Season’s greetings with ex-resident Mary Kroetsch’s “Epilogue”
As everyone is burrowed in for the holidays and reflects on the past year, we are as well, including catching up with many past residents in the course of compiling our upcoming publication. We received this poignant “epilogue” from Mary Kroetsch to add to her final report. While deeply saddened by it, we were once again touched by her usual generosity and willingness to share with us all such a personal sequel to her RFAOH experience.
Epilogue – Mary Kroetsch – Resident – 2014-2015
At the end of my hiatus I identified with the catalyst it offered me to deal with the ghosts that came from the reading of my Mother’s diaries and reviewing all of her scrapbooks and must saved documents. It was this – a catalyst.
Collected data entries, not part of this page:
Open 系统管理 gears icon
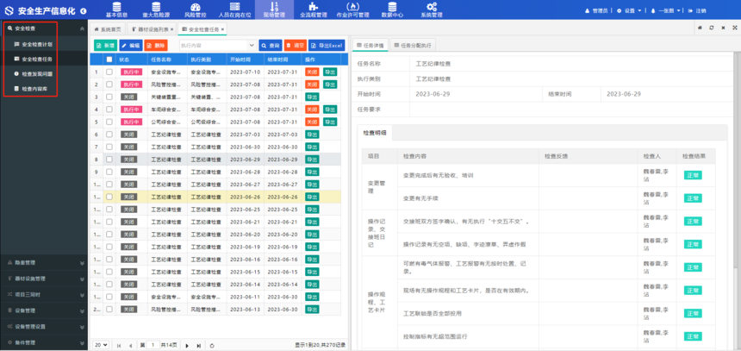741x351 pixels. (x=432, y=7)
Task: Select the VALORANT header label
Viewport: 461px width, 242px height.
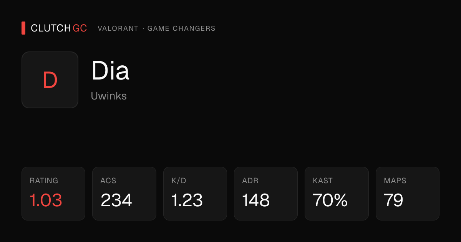Action: point(118,28)
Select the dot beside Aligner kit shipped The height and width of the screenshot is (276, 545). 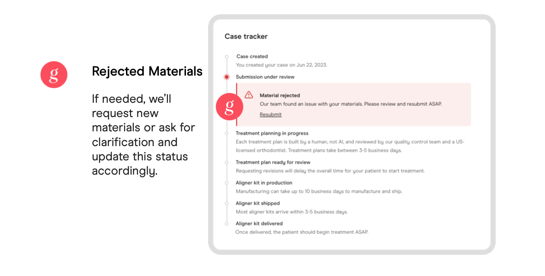point(227,203)
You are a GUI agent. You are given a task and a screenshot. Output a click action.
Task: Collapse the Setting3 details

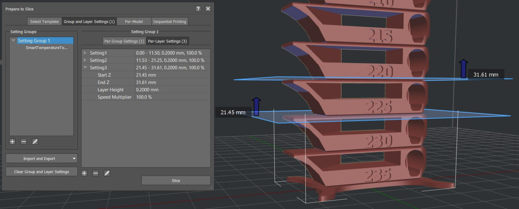point(85,67)
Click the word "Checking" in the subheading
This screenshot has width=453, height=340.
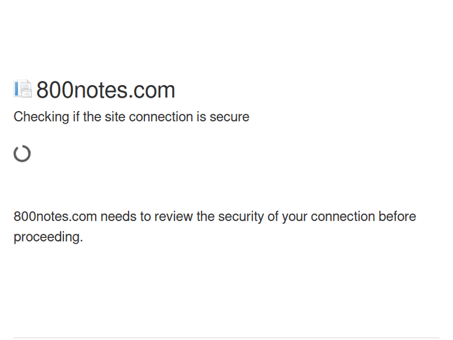coord(41,117)
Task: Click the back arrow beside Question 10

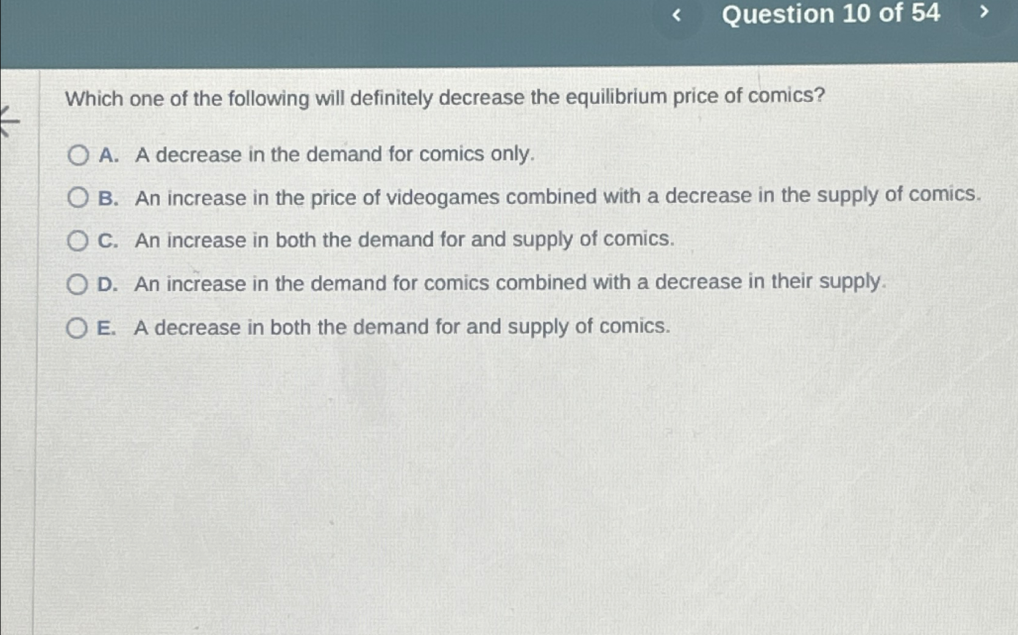Action: point(676,15)
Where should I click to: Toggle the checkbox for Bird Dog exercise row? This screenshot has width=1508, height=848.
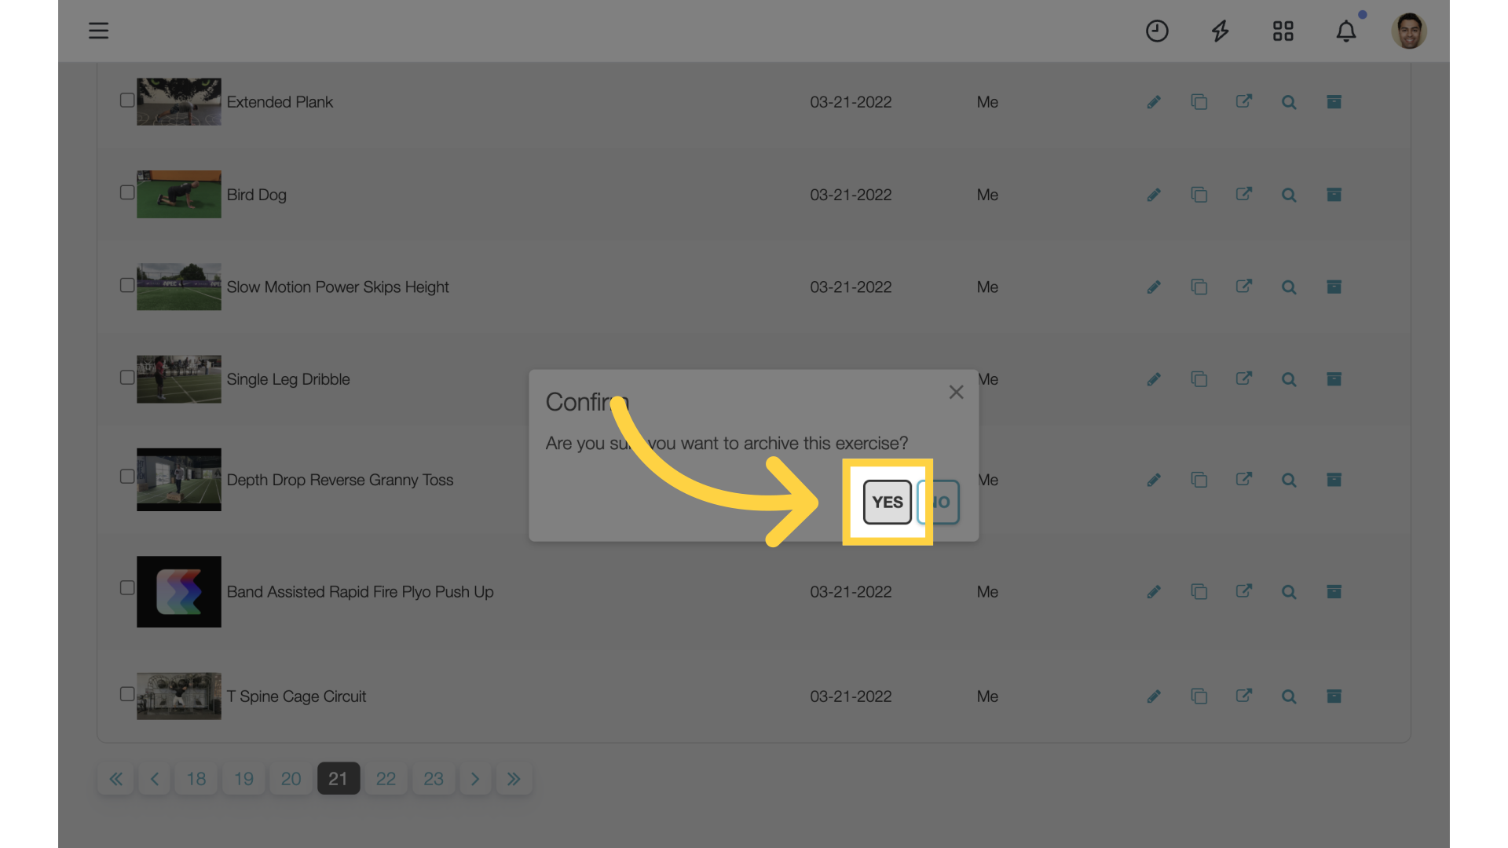(x=126, y=194)
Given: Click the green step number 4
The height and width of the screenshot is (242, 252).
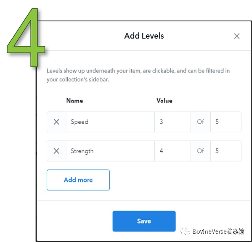Looking at the screenshot, I should point(26,38).
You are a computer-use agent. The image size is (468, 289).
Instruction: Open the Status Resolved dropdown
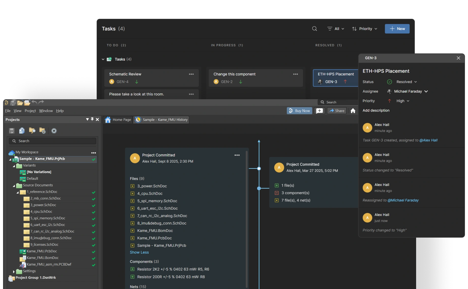(x=406, y=82)
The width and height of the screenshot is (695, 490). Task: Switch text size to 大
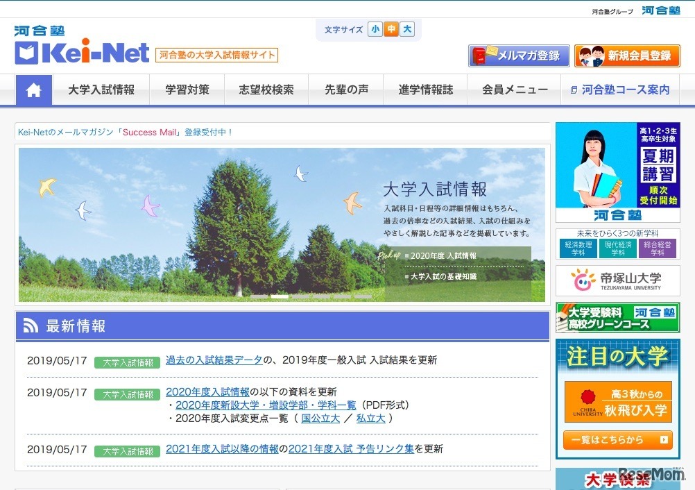point(407,29)
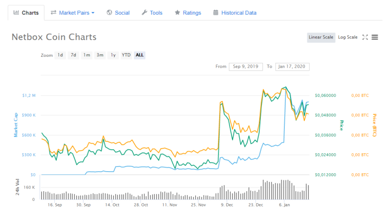The image size is (385, 208).
Task: Set zoom range to 7d
Action: click(73, 55)
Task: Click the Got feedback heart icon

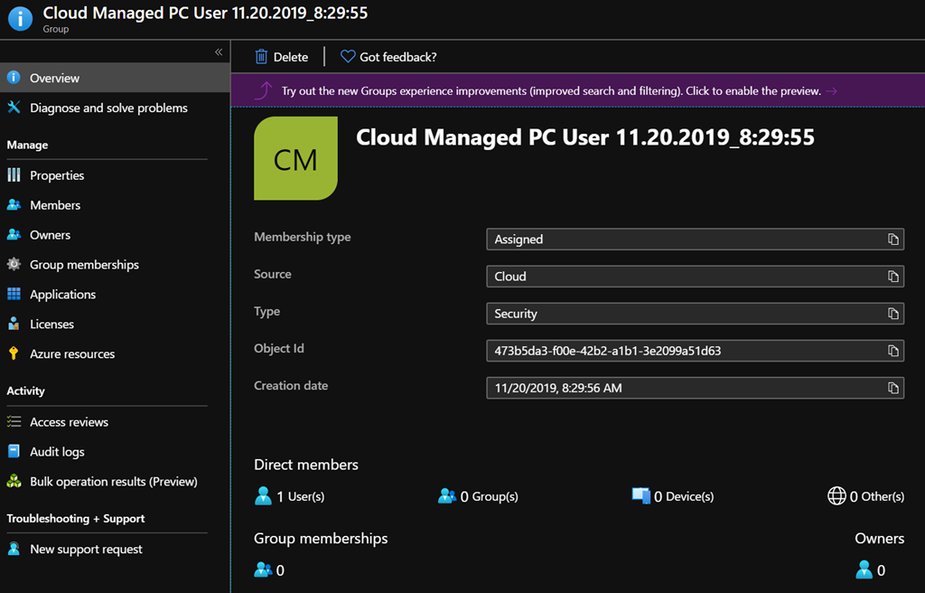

I was able to rid myself of the emotional weight all this stuff placed on my shoulders because with news of my partner’s health being seriously in jeopardy, I needed all my strength for him. Not long after the hiatus, his real battle began almost immediately.
While I did get back to making art, showing it on some walls, winning some nice prizes and even making a few sales, my heart was not really into it. I had lost my naive sense of creativity – that joy I got from those happy accidents that defined a good work.
Ian who was my greatest fan in all things art recognized this and in his final year with me encouraged me to find a new direction. He insisted I clear out the studio and get rid of the stuff I hoarded because maybe someday it would find its way into my art. His hand in mine, he took me to where the art was. He made the best suggestions for making changes. He literally kicked my butt into the studio. And I beamed every time he bragged about his wife the artist to all his caregivers.
My original six months of hiatus were just a preamble to ready me for the year of 2018 – the year I had to adjust to not having my mentor Ian with me anymore. I can honestly say this is the year my real Residency for Artists on Hiatus actually happened.
I know the goal of participating with RFAOH is because as an artist I was on the verge of possibly hitting a brick wall in my making, but it offered me so much more. It helped me put the important things about memory into perspective and gave me permission to not just stop making art, but to slow down the making and regroup. This experience with RFAOH, helped me to help Ian and in turn he me, to adjust to the next chapter of my artist’s life.
Reminiscing on the great hiatus projects we’ve had, we are also inspired to learn how each resident’s “post-hiatus” has been. For some, their residency feels like a lifetime ago compared to where they are sitting at now, while others continue to ponder the relationship between art and life as they were during their time at RFAOH.
We wish everyone a reflective year-end and a chance to slow down to savour this time with friends and loved ones — please stay in touch in whichever way for the coming year.